Atteintes à la fortune publique: Pourquoi la procédure de vérification d`urgence fait peur

 


Cette nouvelle modalité d’intervention du Contrôle supérieur de l’Etat, qui prône célérité et souplesse de l’action, va permettre à défaut de les prévenir d’intensifier la lutte contre les atteintes à la fortune publique.


La publication de la note d’information du ministre délégué à la présidence de la République chargé du Contrôle supérieur de l’Etat (Consupe) a provoqué une levée de boucliers. Dans le camp de ceux qui vouent cette initiative aux gémonies, d’aucuns ne veulent voir à travers la mise en branle de la procédure de vérification d’urgence qu’une initiative personnelle de Henri Eyebe Ayissi. Une manière d’intimidation des dirigeants des sociétés publiques et parapubliques. Pire, pour certains, il ne s’agit ni plus ni moins que d’une imposture.

Pourtant, cette nouvelle modalité d’intervention du Consupe participe du « renforcement de la prévention des atteintes à la fortune publique au Cameroun » adopté en septembre 2014 par le Comité interministériel des programmes ministériels (Ciep), en charge de la coordination de l’action gouvernementale. De plus, ce processus traduit la matérialisation d’une recommandation des états généraux sur les atteintes à la fortune publique organisés par



le Consupe en 2012.


La procédure de vérification d’urgence apparait donc comme une mesure salutaire pour la fortune publique. Surtout quand on se rappelle que, dans l’accomplissement de ses missions, le Consupe se déploie à travers des missions spéciales prescrites par le président de la République ou des missions classiques prévues par un programme annuel validé par ce dernier qui requièrent beaucoup de moyens. Conséquence : beaucoup de structures échappent pendant de longues années aux missions de vérification du Consupe.

■ Consigne ■
Prolongez l'article sur la procédure de vérification d'urgence du Consupe en reprenant juste après sa dernière phrase. Le matériel n'a aucun rôle dans ce travail.

■ Données ■
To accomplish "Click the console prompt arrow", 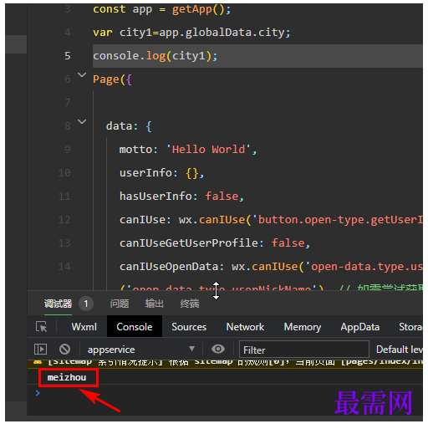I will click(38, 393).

■ Réponse attendue ■
Pour plus de célérité et d’efficacité de l’action, la procédure de vérification d’urgence, dont la mise en œuvre est prévue cette année, et qui tire sa légalité et sa légitimité du décret présidentiel du 4 septembre 2013 lui assignant « la mission permanente de procéder à la centralisation, à l’exploitation et au recoupement des informations et dénonciations relatives aux actes portant atteinte à la fortune publique et, le cas échéant, à des investigations en matière de détection des actes frauduleux », se veut souple dans ses modes opératoires.

Le Consupe entend ainsi exercer cette attribution soit en demandant aux responsables des structures visées de mettre à disposition un ‘’compte d’emploi de l’utilisation des ressources financières et matérielles’’ mobilisées dans le cadre d’une opération donnée ou d’une dotation financière spécifique qu’il se chargera d’éplucher.

Le Consupe aura aussi le loisir de procéder au contrôle en exigeant « la production et la transmission, dans des délais prescrits, d’un ‘’rapport ad hoc et circonstancié’’ portant sur certains actes de gestion identifiés ou sur des comportements dénoncés et jugés problématiques, douteux, voire potentiellement préjudiciables aux intérêts publics dans le cadre de l’utilisation d’un projet d’investissement public ou à financement public et/ou extérieur ».

Enfin, le Consupe pourra exiger« la production et la transmission, par une correspondance spécifique, des ‘’éléments d’information pertinents et suffisants’’ devant permettre de faire le point sur certaines situations signalées dans les lettres reçus ou sur la substance et la portée de certains documents de gestion parvenus au Contrôle supérieur de l’Etat ».
Autant dire que la procédure de vérification d’urgence, qui ne perd pas de vue que « le recoupement prescrit par les textes constitue implicitement mais nécessairement une invite à la circonspection, à l’objectivité et à la rigueur, bref au professionnalisme dans le traitement des informations », va alléger le contrôle, l’étendre à un plus grand nombre de structures concernées et fatalement, à défaut de les prévenir, permettre d’intensifier la lutte contre les atteintes à la fortune publique.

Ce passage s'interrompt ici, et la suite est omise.